**Problem description:**
Retype the records exactly, with nothing added or dropped.

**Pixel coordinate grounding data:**
------------------------------------

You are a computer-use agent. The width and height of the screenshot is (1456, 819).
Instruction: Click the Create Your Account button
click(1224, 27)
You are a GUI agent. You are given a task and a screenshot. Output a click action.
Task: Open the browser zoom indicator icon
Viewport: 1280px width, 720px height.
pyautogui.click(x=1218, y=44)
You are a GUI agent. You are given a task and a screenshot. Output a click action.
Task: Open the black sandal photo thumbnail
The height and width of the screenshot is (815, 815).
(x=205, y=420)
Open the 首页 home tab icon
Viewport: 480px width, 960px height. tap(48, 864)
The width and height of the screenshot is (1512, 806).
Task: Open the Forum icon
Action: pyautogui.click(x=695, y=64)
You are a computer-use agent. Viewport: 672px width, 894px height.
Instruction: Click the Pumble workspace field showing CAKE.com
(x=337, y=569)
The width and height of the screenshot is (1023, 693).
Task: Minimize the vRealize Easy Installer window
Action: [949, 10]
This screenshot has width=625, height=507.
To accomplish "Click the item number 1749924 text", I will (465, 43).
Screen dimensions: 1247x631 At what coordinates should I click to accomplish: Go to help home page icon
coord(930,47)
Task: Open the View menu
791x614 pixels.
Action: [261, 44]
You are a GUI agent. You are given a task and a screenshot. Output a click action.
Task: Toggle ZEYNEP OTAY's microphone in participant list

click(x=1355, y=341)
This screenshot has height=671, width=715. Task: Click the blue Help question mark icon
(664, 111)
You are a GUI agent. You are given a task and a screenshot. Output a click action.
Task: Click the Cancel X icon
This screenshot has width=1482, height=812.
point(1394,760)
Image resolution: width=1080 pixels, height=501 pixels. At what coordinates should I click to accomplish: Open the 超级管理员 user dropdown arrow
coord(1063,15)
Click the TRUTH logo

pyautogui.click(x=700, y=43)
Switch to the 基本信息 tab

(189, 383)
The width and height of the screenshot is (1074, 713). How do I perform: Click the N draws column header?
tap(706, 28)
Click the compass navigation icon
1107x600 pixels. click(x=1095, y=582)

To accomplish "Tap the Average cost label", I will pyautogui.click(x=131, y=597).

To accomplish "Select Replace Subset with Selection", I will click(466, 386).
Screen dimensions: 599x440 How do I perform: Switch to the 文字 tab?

------------------------------------

**Answer box:**
You are a computer-use agent. The width and height of the screenshot is (1456, 819).
Instruction: Click the Create Your Account button
click(1224, 27)
You are a GUI agent. You are given a task and a screenshot. Output a click action.
Task: Open the browser zoom indicator icon
Viewport: 1280px width, 720px height.
pyautogui.click(x=1218, y=44)
You are a GUI agent. You are given a task and a screenshot. Output a click action.
Task: Open the black sandal photo thumbnail
The height and width of the screenshot is (815, 815).
(x=205, y=420)
Open the 首页 home tab icon
Viewport: 480px width, 960px height. tap(48, 864)
The width and height of the screenshot is (1512, 806).
Task: Open the Forum icon
Action: pyautogui.click(x=695, y=64)
You are a computer-use agent. Viewport: 672px width, 894px height.
Instruction: Click the Pumble workspace field showing CAKE.com
(x=337, y=569)
The width and height of the screenshot is (1023, 693).
Task: Minimize the vRealize Easy Installer window
Action: [949, 10]
This screenshot has width=625, height=507.
To accomplish "Click the item number 1749924 text", I will (465, 43).
Screen dimensions: 1247x631 At what coordinates should I click to accomplish: Go to help home page icon
coord(930,47)
Task: Open the View menu
791x614 pixels.
Action: [261, 44]
You are a GUI agent. You are given a task and a screenshot. Output a click action.
Task: Toggle ZEYNEP OTAY's microphone in participant list

click(x=1355, y=341)
This screenshot has height=671, width=715. Task: Click the blue Help question mark icon
(664, 111)
You are a GUI agent. You are given a task and a screenshot. Output a click action.
Task: Click the Cancel X icon
This screenshot has width=1482, height=812.
point(1394,760)
Image resolution: width=1080 pixels, height=501 pixels. At what coordinates should I click to accomplish: Open the 超级管理员 user dropdown arrow
coord(1063,15)
Click the TRUTH logo

pyautogui.click(x=700, y=43)
Switch to the 基本信息 tab

(189, 383)
The width and height of the screenshot is (1074, 713). How do I perform: Click the N draws column header?
tap(706, 28)
Click the compass navigation icon
1107x600 pixels. click(x=1095, y=582)

To accomplish "Tap the Average cost label", I will pyautogui.click(x=131, y=597).

To accomplish "Select Replace Subset with Selection", I will click(466, 386).
Screen dimensions: 599x440 How do I perform: Switch to the 文字 tab?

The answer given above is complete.